__Document extract__.

I'm sure the woman's story can be corroborated as it was in the other newspaper article about other students that was posted earlier in this thread. My memory of school lunches is that they weren't that good. Any time you cook for hundreds the food isn't as good as it is when it is individually prepared. The very idea of some entity inspecting our children's lunches, then replacing them and charging the parents for an inferior meal infringes on our individual freedom of choice. As I said, free lunches are available for those who can't afford a nutritious lunch, don't peek in my kids lunch box.


----------



## Ditch (Feb 15, 2012)

It's not as if this will cause the end of the world as we know it, it is just another chip as they chip away at parental rights and our freedom. Schools in Texas still seem to think they can bend your child over and hit them with a board. You have to sign a lot of forms when you register your child, and you had better read them. I made it very clear that no one was to hit my child, to call me if the infraction was that bad. One teacher had the shop teacher make her paddles, "Mr. Brown" for minor infractions and "The Executioner" as she called it for major infractions. A parent would be charged with child cruelty if they did the same. It just makes me sick to see the government with their nose in every aspect of our lives.

__Material provided__.
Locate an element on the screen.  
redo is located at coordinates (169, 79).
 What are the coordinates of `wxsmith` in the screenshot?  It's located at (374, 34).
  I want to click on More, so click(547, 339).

__Work to do__.
(a) In the forum thread on school lunches and parental rights, what names did the teacher give her two paddles?
(b) Continue the forum thread on school lunches and parental rights, starting after its last sentence.

__Written answers__.
(a) "Mr. Brown" for minor infractions and "The Executioner" for major infractions.

(b)
----------



## themooresho (Feb 15, 2012)

This is just one more reason why I want to homeschool my kids.  But of course, how long before we have no freedom to do that either?


----------



## ppsage (Feb 15, 2012)

It's one thing to argue on a forum the believability of an article's unproven assertions on the basis of it's triviality. It's quite another to use a compendium of such anecdotal assertions as the basis of one's civic participation, even in the face of incessant urging from commercial media.


----------



## Ditch (Feb 15, 2012)

Ppsage, why do you insist that this is fabricated or "unproven assertions?" The story just broke and a simple Google search yields full pages of hits reported to the Carolina Journal. If there was no basis to this, the school would have refuted the story by now. Why is this small amount of state control so hard to believe or accept when we now have....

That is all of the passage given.